The federally mandated assumption is that effective schools can educate everyone (Bickel, Howley, and Maynard, 2003). This applies even to actively disruptive, sometimes violent, students whose behavior is uncontrollable by conventional procedures and practices. Therefore, when a program is developed that enables educators routinely to work with difficult students in a safe, non-damaging, non-restrictive fashion, it generates interest. Safe physical intervention SUPPORT techniques constitute such a program. Consisting of a set of easy-to-teach, easy-to-learn, minimally intrusive physical interventions, SUPPORT emphasizes de-escalation of angry episodes and maintenance of established and workable social relationships (Smith, 2003). Safe physical intervention SUPPORT techniques are designed to be effective while assuring the safety and dignity of educators and students. Its final objective is inclusion of all in a common social and educational endeavor.


Safe Physical Intervention SUPPORT Techniques

Teachers in today’s schools often face danger because of angry, aggressive, or violent students. Although they are expected to deal with these students, few teachers know how to handle a situation which becomes dangerous because of a student’s inability to control his rage, aggression, or behavior. Every day teachers walk into classrooms expecting to teach only to discover a student who refuses to cooperate, who wants to hurt someone, or who cannot express his emotions in a constructive manner. What should the teacher do when violence erupts in his classroom? How does the teacher escape from injury without injuring the student? How does the teacher keep the other students safe when the angry or aggressive student becomes physically violent?

The teacher who knows how to handle such situations can benefit from safe physical intervention SUPPORT techniques, which can maximize the teacher’s ability to avoid injury. They also provide hints for spotting aggressive students before they become physically dangerous. In addition, the teacher can minimize the chances of a student having an unfair advantage in an encounter. Each safe physical intervention SUPPORT technique has steps that are easy to master and perform (Smith, 1999). The teacher must practice each step of a technique until the process is automatic. When the technique is automatic, the teacher can take calm, controlled action in a crisis situation.

Not all interventions result from aggression and violence. Sometimes a student becomes unable to protect or save himself from a dangerous situation. For instance, if a student is prone to panic attacks and freezes up when frightened, he may be unable to move himself to safety in the event of a crisis, such as a fire. With the intervention techniques the trained teacher can help the student relocate to safety without getting hurt in the process. Many times, students become frightened and begin to lash out at anyone who approaches them. While this behavior is certainly dangerous, it is not motivated by aggression or anger. Regardless of the root cause of the behavior, it is still potentially harmful to the teacher and/or the student. After learning the safe physical intervention SUPPORT techniques, the teacher can safely approach such a student, get close enough to help him, and assist him in moving away from the source of his fear (Smith, 2000). If a student becomes ill, weak, or faint, the teacher can utilize these techniques to assist the student in a move to a better location. The same techniques that have their origins in dealing with negative situations can be used to create positive outcomes.
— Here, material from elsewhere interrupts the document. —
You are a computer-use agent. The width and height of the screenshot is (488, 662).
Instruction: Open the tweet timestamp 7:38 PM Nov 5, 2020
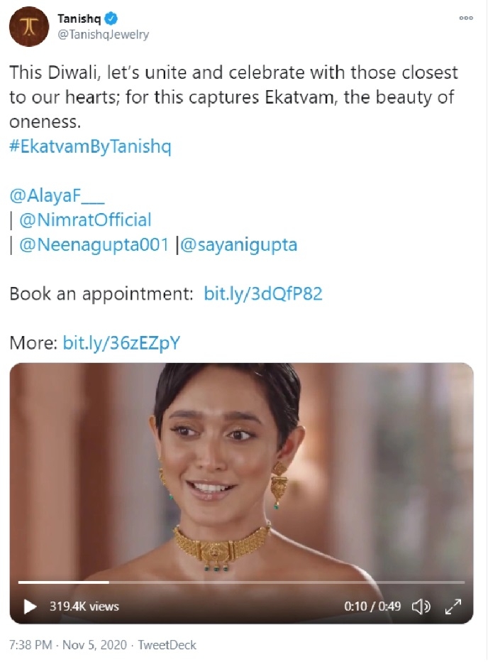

After working his way through the techniques, the teacher will be a more confident and competent member of the faculty. Teachers who know what to do when a situation escalates into a crisis are beneficial to their fellow faculty members, their students, and themselves. If a teacher takes the safe physical intervention SUPPORT techniques seriously and makes them an automatic part of his teaching behaviors through training and practice, he will become a more complete teacher. Described below is a capsule summary of the elements of SUPPORT training.

Body Stance

The human body has several vulnerable and sensitive areas. A strike, blow, or hit to any of these areas can almost instantaneously immobilize or incapacitate the victim. Even a stretch, pull, or squeeze of certain sensitive areas, such as the joints or the throat, can have equally devastating results.

Some students know how and where to inflict maximum damage to the body and willingly and deliberately choose to inflict this damage. Other students may cause injuries as a subconscious or accidental reaction to stress. While they may not attack or injure with malicious intent, they are just as capable of hurting a teacher as those who plan an assault.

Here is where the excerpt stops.